Only the line containing "Instruction: Click the network tray icon" and those after it, up to the end of the records below, are to be set down, exactly as written.
□ □ □ □ □
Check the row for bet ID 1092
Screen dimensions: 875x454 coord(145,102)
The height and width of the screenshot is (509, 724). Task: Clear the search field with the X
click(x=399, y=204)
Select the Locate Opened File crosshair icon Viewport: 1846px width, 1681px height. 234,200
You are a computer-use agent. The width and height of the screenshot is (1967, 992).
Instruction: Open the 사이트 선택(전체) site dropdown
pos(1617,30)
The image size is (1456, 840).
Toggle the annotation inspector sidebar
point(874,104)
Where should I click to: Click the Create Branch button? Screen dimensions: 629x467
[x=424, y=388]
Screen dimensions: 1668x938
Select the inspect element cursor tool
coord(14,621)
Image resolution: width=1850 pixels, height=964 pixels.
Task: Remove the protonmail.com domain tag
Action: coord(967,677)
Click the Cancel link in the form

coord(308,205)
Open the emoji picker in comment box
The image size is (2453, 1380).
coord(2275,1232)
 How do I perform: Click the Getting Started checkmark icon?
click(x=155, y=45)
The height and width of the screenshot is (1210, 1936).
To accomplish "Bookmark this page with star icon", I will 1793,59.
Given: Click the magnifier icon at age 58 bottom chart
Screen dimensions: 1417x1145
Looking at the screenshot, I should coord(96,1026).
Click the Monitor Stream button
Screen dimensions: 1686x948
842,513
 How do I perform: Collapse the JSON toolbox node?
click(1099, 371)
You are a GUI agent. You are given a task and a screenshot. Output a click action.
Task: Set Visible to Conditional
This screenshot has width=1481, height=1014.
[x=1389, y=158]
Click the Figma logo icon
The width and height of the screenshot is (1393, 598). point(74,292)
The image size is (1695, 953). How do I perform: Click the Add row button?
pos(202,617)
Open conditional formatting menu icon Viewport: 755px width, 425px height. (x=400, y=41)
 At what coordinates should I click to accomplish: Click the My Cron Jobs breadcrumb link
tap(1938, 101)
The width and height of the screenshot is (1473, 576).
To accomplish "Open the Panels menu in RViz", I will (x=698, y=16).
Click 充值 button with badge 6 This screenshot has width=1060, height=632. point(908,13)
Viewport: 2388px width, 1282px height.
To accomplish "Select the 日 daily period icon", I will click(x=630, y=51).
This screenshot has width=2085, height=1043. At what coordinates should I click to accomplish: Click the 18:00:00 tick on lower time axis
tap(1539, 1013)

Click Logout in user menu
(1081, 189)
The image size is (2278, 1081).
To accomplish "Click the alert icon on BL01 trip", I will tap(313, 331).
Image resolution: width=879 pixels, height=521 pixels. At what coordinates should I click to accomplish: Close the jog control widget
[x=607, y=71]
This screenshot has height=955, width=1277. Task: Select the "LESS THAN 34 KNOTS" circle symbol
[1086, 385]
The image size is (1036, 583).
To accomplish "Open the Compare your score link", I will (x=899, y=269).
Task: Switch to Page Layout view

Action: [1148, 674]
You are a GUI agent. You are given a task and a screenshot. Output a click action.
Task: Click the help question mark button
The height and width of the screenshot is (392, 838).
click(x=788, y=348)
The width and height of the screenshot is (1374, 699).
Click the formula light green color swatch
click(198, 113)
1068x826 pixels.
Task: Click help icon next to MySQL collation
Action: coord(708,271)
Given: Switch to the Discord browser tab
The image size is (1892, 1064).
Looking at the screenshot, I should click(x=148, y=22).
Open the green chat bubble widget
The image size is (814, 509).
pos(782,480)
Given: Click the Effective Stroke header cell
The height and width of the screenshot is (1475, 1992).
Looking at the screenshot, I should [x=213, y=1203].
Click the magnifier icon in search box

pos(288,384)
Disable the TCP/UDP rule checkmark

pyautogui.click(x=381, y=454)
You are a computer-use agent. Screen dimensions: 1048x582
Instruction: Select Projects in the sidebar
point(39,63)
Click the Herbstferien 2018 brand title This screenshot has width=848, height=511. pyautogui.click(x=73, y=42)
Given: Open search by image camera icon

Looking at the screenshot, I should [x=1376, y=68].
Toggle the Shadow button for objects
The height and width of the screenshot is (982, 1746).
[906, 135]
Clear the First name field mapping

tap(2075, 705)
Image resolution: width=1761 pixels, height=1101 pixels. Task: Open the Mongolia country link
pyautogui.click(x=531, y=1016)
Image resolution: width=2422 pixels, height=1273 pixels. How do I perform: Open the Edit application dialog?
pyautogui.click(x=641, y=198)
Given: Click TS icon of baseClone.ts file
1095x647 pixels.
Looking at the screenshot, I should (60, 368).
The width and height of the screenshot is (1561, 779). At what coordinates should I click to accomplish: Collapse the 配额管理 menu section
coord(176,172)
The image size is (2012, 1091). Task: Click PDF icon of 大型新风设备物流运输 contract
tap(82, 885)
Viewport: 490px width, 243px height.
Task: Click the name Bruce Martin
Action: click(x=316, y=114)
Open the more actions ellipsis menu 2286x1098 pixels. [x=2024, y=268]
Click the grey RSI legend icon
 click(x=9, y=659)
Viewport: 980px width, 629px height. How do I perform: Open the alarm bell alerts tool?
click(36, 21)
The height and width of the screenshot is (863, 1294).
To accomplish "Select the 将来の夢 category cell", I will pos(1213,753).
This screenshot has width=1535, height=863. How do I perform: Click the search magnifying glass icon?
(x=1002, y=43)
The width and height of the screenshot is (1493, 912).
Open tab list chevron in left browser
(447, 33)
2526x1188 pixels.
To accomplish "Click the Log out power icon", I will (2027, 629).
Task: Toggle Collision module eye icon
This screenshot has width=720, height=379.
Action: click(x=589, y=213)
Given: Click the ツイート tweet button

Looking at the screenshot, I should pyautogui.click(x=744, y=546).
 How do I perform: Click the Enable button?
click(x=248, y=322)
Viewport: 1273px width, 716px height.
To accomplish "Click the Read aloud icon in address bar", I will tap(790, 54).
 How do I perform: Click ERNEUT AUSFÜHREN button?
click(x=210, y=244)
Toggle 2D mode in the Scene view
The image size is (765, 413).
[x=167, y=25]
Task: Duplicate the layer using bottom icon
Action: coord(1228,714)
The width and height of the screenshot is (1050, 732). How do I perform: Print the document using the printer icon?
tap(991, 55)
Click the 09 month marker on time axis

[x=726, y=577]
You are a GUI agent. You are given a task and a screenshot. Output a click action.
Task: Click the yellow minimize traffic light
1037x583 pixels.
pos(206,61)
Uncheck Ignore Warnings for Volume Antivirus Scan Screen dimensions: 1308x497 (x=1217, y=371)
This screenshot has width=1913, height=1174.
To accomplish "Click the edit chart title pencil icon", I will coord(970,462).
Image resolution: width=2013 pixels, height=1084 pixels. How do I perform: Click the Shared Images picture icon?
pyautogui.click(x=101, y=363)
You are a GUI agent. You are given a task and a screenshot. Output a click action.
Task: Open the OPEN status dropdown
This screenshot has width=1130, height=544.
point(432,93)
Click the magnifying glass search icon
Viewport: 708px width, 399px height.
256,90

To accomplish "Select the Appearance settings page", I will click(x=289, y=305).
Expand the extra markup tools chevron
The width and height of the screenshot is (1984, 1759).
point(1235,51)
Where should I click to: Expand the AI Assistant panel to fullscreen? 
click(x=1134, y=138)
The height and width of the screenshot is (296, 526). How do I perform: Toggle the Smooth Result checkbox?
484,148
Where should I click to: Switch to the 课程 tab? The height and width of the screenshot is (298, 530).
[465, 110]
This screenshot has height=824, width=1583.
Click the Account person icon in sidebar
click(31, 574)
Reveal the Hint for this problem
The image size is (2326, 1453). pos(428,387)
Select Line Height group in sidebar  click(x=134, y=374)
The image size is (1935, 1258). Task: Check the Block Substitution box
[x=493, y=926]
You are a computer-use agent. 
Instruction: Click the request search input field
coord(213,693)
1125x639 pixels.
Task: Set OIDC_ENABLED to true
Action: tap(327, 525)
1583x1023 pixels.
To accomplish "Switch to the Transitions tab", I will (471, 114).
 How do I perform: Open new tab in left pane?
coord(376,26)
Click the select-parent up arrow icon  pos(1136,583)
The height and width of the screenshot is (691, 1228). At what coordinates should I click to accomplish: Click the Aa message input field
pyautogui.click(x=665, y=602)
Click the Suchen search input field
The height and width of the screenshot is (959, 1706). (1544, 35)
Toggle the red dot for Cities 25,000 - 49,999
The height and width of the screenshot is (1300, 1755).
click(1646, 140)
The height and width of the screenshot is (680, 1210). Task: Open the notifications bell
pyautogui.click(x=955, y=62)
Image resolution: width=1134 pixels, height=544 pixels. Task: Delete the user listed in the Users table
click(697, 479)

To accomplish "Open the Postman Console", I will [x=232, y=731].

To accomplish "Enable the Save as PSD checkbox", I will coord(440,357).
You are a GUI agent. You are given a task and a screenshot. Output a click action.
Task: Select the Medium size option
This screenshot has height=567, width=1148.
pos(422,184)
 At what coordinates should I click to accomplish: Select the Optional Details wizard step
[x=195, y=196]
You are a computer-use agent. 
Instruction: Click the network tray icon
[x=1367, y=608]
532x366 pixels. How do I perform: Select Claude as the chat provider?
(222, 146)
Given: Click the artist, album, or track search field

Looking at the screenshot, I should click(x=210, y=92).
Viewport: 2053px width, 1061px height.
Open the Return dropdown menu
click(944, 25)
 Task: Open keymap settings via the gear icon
□ □ □ □ □
§ Exercise response
Instruction: Click the network tray icon
[x=1367, y=608]
532x366 pixels. How do I perform: Select Claude as the chat provider?
(222, 146)
Given: Click the artist, album, or track search field

Looking at the screenshot, I should click(x=210, y=92).
Viewport: 2053px width, 1061px height.
Open the Return dropdown menu
click(944, 25)
 Task: Open keymap settings via the gear icon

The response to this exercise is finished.